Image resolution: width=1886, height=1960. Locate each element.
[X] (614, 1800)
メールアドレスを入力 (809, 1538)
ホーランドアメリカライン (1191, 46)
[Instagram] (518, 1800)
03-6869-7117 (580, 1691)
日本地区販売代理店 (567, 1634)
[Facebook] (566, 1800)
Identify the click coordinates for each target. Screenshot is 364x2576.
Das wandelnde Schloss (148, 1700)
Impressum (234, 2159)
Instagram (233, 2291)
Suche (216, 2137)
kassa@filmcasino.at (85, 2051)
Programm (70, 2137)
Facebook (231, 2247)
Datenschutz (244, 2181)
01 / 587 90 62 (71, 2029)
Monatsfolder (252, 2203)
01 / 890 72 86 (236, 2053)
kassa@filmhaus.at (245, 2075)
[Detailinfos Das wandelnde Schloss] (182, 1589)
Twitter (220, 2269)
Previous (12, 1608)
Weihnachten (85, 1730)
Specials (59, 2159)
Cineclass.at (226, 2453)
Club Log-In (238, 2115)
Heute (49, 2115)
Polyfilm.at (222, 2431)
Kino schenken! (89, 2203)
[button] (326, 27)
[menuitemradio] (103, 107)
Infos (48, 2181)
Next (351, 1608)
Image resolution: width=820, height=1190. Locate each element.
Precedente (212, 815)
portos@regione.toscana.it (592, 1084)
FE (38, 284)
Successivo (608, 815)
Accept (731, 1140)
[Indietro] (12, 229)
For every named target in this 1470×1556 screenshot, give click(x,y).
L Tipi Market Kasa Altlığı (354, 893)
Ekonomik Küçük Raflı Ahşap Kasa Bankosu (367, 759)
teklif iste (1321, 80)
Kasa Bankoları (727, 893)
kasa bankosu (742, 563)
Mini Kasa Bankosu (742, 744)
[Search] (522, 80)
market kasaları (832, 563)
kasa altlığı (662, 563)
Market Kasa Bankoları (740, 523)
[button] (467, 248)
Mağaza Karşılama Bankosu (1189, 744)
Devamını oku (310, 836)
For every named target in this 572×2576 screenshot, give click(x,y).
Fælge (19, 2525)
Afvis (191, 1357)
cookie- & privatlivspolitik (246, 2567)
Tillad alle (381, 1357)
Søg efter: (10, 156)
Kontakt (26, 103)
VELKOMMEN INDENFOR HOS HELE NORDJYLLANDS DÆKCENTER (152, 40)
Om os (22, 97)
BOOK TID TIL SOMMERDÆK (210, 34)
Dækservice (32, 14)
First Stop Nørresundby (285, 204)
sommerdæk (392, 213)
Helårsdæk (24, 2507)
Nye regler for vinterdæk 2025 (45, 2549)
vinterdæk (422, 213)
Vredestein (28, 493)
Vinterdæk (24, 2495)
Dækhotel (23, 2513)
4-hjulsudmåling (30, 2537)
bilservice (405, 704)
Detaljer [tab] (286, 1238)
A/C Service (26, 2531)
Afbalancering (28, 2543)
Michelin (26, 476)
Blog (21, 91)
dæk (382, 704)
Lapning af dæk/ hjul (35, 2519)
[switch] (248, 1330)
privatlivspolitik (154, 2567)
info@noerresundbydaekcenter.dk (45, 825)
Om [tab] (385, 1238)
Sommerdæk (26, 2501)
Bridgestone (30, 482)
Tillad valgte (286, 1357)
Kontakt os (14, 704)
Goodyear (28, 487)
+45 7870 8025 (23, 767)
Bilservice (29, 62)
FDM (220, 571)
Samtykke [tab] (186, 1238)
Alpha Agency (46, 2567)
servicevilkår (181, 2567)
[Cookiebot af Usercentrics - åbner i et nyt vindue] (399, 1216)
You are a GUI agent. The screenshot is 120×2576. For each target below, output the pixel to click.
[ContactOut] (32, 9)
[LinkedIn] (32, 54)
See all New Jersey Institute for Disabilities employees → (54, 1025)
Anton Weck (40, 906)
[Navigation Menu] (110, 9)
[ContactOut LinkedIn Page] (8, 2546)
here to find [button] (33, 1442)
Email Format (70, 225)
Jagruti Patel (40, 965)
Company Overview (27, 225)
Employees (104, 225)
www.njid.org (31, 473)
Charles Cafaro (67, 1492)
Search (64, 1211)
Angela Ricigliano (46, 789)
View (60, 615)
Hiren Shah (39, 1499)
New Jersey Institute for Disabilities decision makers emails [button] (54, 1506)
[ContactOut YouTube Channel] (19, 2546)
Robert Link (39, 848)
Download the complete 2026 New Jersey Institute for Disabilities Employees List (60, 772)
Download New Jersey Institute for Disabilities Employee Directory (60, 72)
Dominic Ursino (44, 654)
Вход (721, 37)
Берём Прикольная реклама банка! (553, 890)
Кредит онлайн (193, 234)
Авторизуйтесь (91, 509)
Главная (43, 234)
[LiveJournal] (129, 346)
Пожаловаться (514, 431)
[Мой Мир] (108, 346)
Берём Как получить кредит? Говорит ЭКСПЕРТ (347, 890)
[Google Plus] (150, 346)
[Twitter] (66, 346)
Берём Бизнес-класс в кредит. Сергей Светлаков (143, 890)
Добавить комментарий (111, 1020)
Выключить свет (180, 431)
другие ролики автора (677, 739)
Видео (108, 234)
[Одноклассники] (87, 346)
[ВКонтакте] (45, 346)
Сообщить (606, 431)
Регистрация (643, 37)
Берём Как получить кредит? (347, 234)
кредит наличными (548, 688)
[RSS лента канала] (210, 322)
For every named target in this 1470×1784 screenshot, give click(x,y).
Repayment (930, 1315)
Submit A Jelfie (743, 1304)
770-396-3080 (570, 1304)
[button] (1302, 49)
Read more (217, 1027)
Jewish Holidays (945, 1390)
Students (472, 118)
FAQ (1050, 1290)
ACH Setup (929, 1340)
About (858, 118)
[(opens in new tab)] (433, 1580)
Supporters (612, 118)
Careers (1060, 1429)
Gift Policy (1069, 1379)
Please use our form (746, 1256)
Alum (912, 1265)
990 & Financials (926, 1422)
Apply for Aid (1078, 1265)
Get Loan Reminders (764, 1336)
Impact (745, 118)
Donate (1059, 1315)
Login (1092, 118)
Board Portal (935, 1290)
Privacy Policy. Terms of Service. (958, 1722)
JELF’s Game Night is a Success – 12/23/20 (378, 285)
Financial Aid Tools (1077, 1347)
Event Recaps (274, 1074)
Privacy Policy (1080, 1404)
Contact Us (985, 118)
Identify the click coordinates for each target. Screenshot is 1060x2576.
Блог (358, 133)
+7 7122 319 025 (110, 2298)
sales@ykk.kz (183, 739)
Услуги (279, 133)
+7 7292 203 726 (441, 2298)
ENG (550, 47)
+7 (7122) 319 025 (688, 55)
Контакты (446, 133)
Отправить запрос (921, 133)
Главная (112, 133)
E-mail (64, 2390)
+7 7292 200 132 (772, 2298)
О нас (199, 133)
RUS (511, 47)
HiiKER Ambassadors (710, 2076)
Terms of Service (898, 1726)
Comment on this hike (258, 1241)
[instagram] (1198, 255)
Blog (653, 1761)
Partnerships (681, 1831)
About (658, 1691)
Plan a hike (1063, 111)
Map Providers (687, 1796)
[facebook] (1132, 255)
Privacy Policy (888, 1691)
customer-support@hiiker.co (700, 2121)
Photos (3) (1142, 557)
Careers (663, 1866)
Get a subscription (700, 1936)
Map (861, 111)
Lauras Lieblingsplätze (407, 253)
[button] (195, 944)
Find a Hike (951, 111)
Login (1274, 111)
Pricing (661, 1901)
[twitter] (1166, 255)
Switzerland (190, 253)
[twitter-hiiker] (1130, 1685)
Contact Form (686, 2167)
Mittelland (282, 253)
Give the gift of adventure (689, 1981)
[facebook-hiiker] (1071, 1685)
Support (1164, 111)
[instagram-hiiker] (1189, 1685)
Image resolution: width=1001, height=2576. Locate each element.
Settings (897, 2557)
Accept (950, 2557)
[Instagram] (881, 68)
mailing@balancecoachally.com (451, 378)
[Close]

Prompt ▸
Going back to the entries above, set down exactly the lines that begin at the one with "[Cookiebot af Usercentrics" and end at the one with "Hiren Shah (39, 1499)", both included, and nothing else.

Solution below ▸
[Cookiebot af Usercentrics - åbner i et nyt vindue] (399, 1216)
You are a GUI agent. The screenshot is 120×2576. For each target below, output the pixel to click.
[ContactOut] (32, 9)
[LinkedIn] (32, 54)
See all New Jersey Institute for Disabilities employees → (54, 1025)
Anton Weck (40, 906)
[Navigation Menu] (110, 9)
[ContactOut LinkedIn Page] (8, 2546)
here to find [button] (33, 1442)
Email Format (70, 225)
Jagruti Patel (40, 965)
Company Overview (27, 225)
Employees (104, 225)
www.njid.org (31, 473)
Charles Cafaro (67, 1492)
Search (64, 1211)
Angela Ricigliano (46, 789)
View (60, 615)
Hiren Shah (39, 1499)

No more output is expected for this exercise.